### [Task statement]
Your answer should contain only the lines from the top of the data below down through the one with "You are a computer-use agent.", transcribed exactly and without pictures; please include nothing more.

(Stored data)
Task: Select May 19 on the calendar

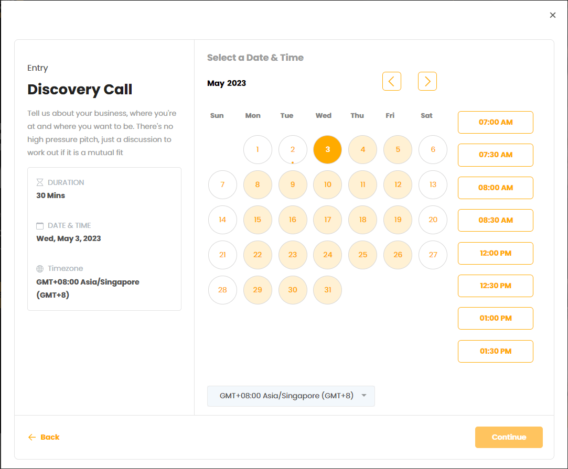Action: [398, 220]
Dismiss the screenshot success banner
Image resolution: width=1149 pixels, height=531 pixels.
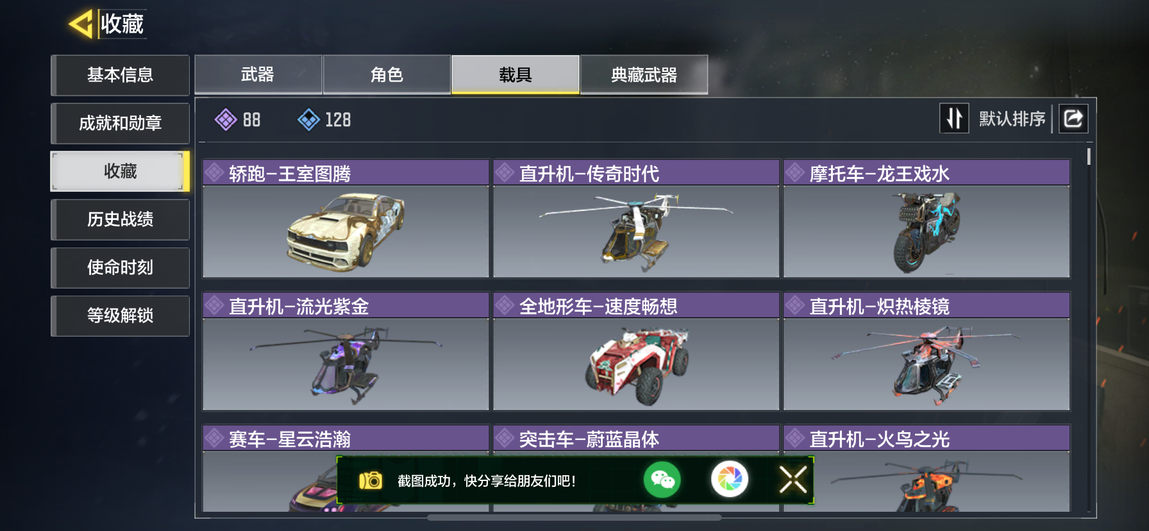[x=793, y=480]
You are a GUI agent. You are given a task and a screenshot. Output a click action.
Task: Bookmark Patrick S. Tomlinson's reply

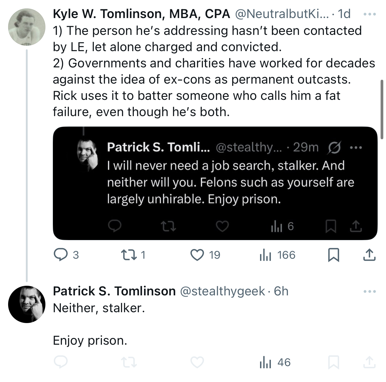(x=333, y=362)
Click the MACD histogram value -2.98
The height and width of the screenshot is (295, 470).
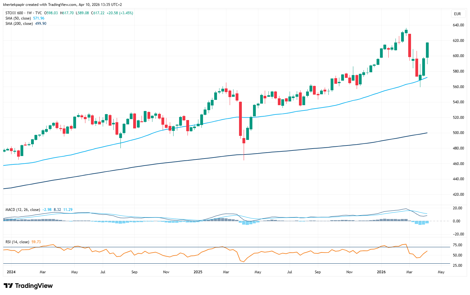47,210
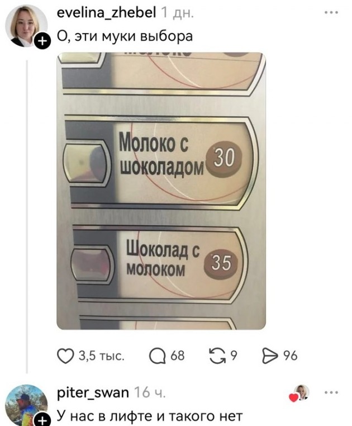Screen dimensions: 352x426
Task: Open piter_swan's profile picture
Action: (x=26, y=405)
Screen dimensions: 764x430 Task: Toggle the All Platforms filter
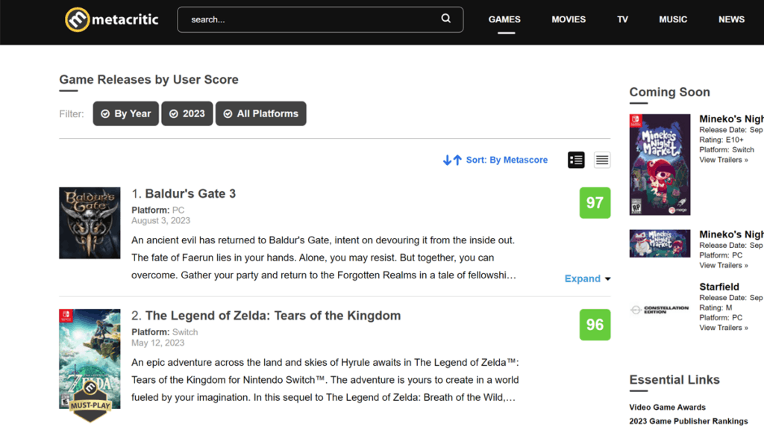260,113
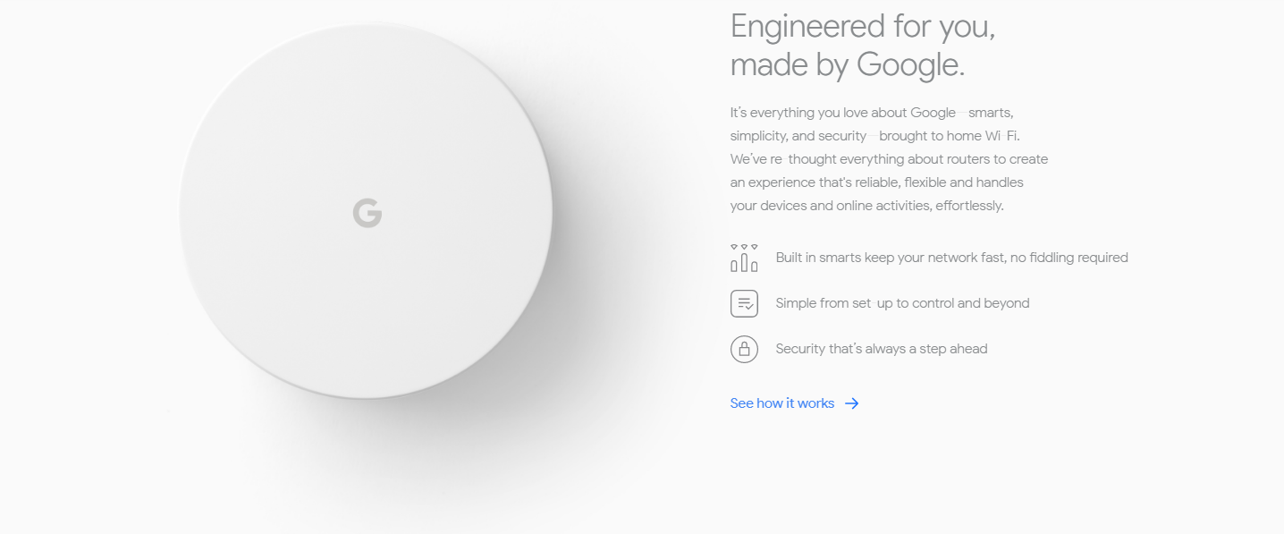
Task: Click paragraph line starting 'It's everything you love'
Action: (872, 113)
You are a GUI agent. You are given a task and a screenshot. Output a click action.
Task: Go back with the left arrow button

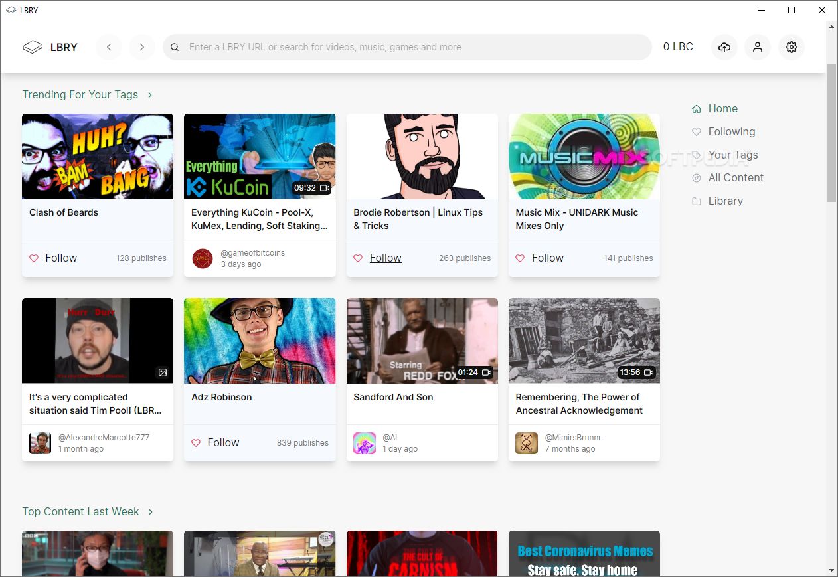[x=109, y=47]
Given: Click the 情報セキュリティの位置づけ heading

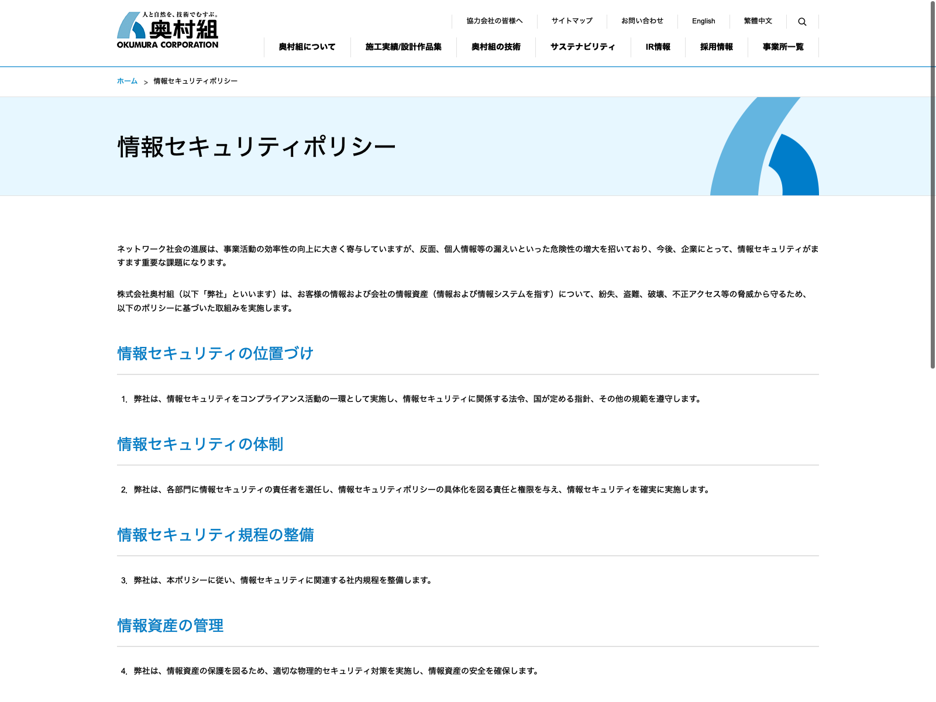Looking at the screenshot, I should pyautogui.click(x=215, y=353).
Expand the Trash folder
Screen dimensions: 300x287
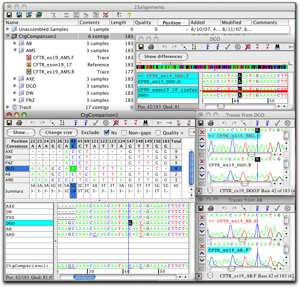[x=8, y=107]
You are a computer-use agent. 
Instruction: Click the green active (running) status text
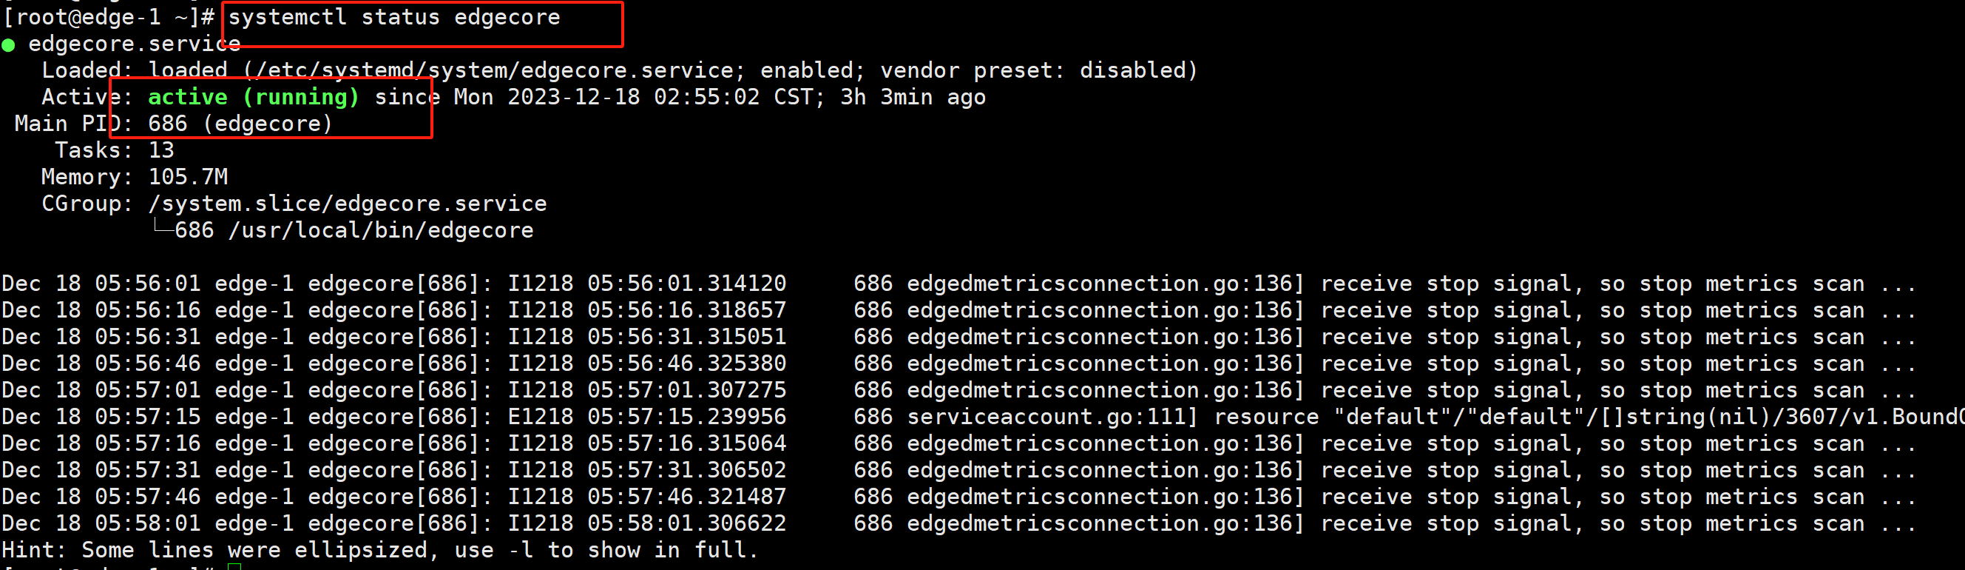[x=252, y=98]
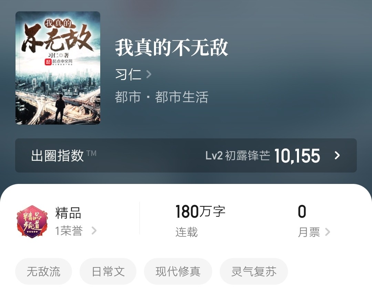Tap the 精品 label text

point(68,213)
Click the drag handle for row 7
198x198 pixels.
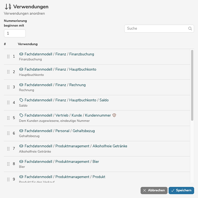point(8,148)
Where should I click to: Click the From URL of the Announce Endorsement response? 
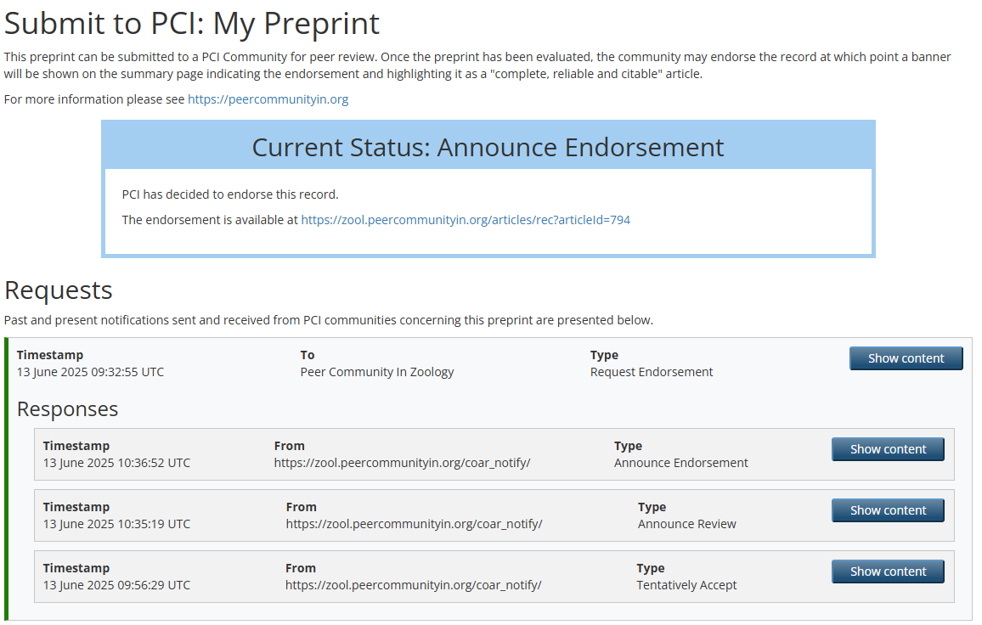pyautogui.click(x=402, y=463)
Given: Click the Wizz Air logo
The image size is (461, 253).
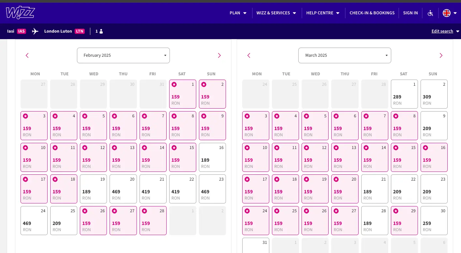Looking at the screenshot, I should pos(20,12).

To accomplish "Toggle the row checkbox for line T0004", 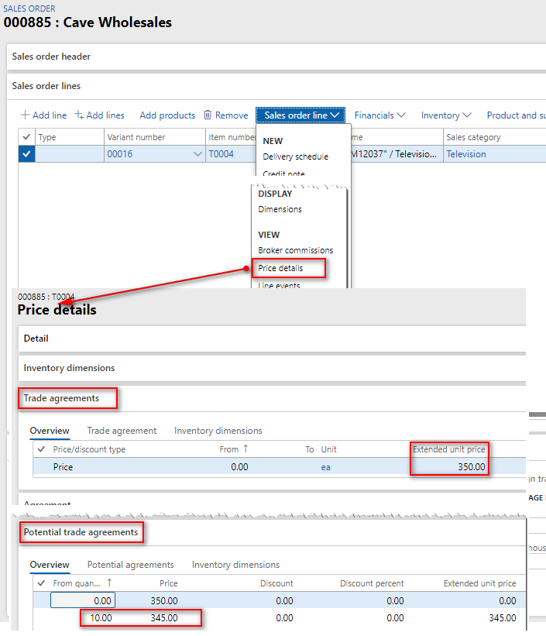I will [26, 153].
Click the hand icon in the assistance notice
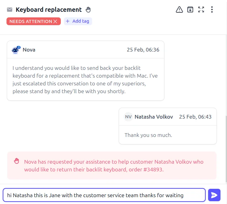The image size is (227, 204). coord(16,161)
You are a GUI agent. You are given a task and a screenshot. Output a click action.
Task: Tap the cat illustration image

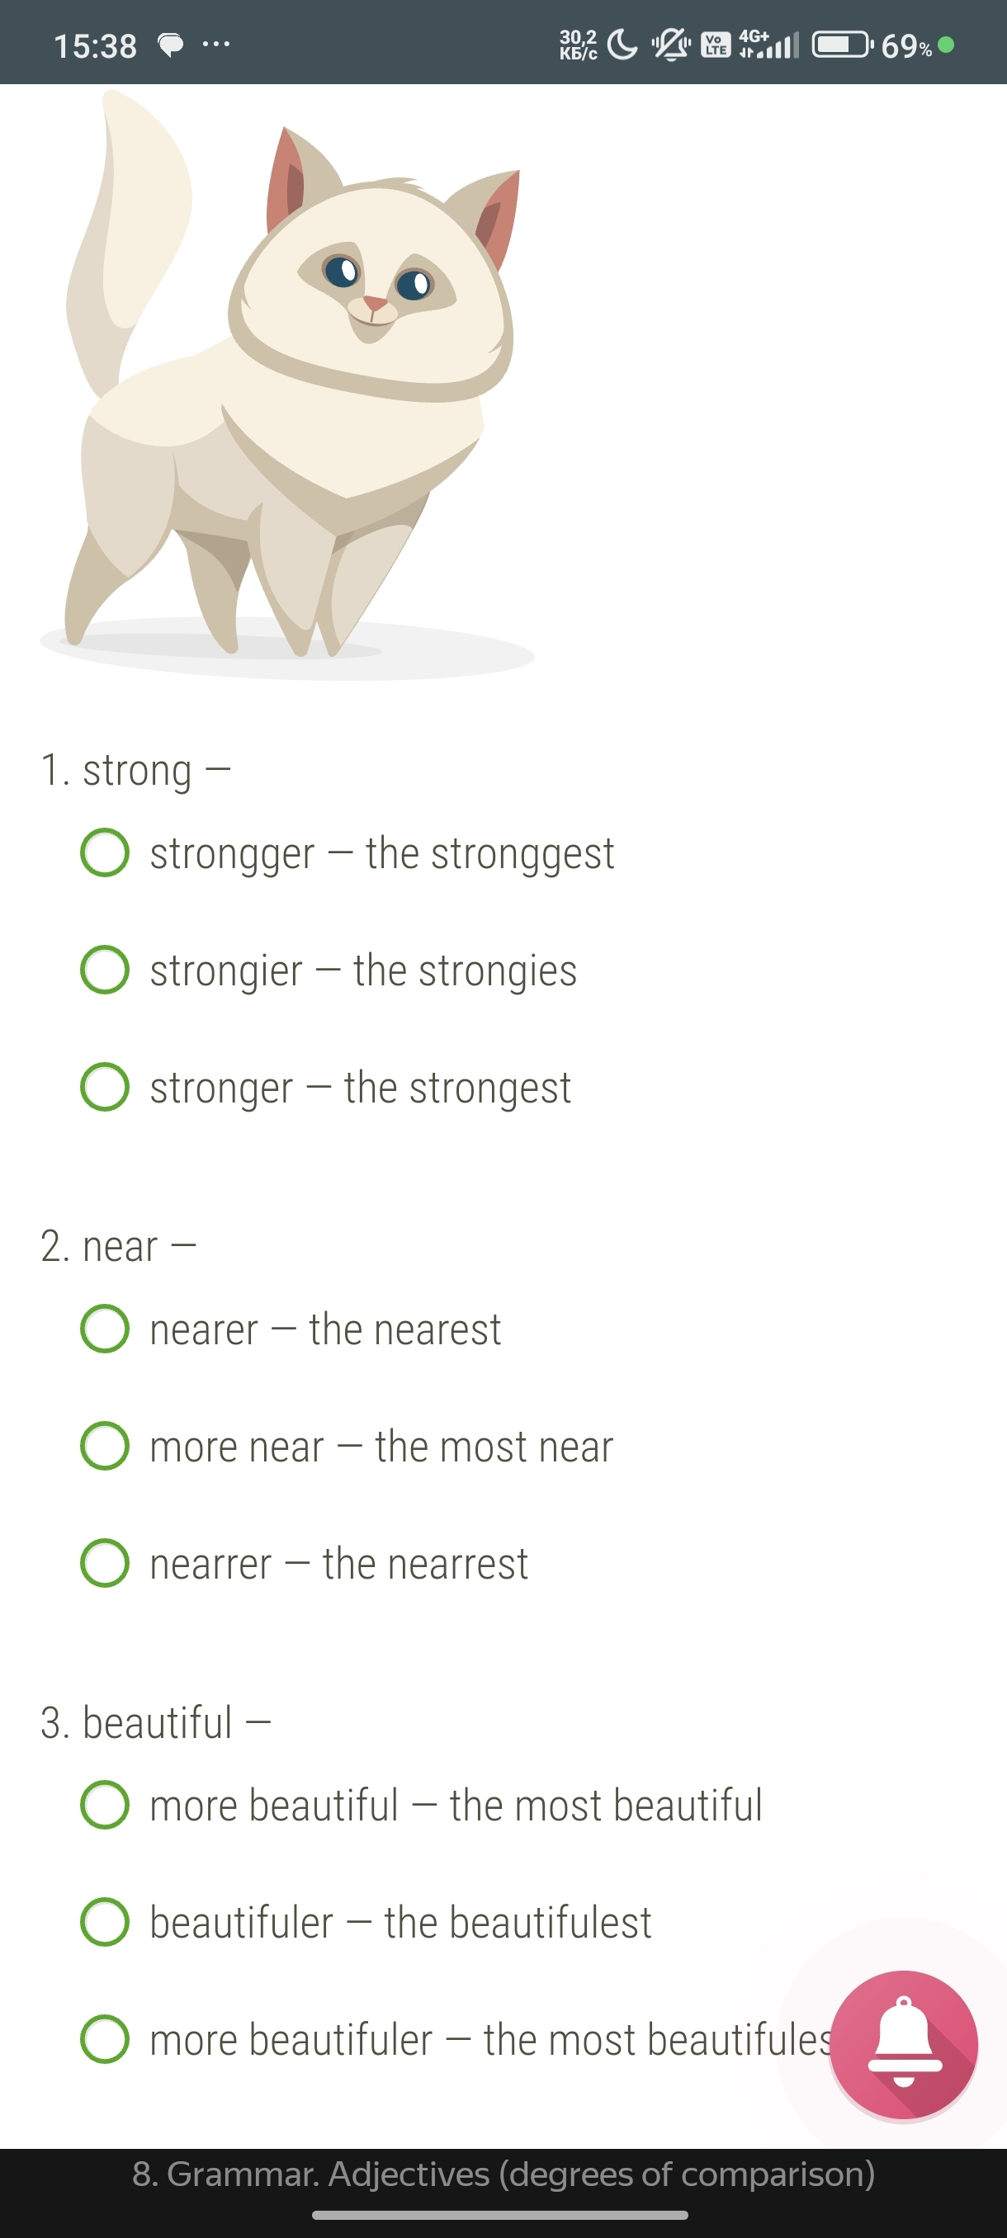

### [Answer space]
Task: Select May 19 on the calendar

Action: [398, 220]
Dismiss the screenshot success banner
Image resolution: width=1149 pixels, height=531 pixels.
[x=793, y=480]
You are a GUI agent. You are given a task and a screenshot. Output a click action.
Task: Bookmark Patrick S. Tomlinson's reply

(x=333, y=362)
Click the MACD histogram value -2.98
The height and width of the screenshot is (295, 470).
47,210
Screen dimensions: 352x426
Task: Open piter_swan's profile picture
Action: (x=26, y=405)
Screen dimensions: 764x430 Task: Toggle the All Platforms filter
260,113
Task: Click paragraph line starting 'It's everything you love'
Action: (872, 113)
You are a GUI agent. You are given a task and a screenshot. Output a click action.
Task: Go back with the left arrow button

[x=109, y=47]
Given: Click the 情報セキュリティの位置づけ heading

Looking at the screenshot, I should pyautogui.click(x=215, y=353).
Expand the Trash folder
Screen dimensions: 300x287
[x=8, y=107]
You are a computer-use agent. 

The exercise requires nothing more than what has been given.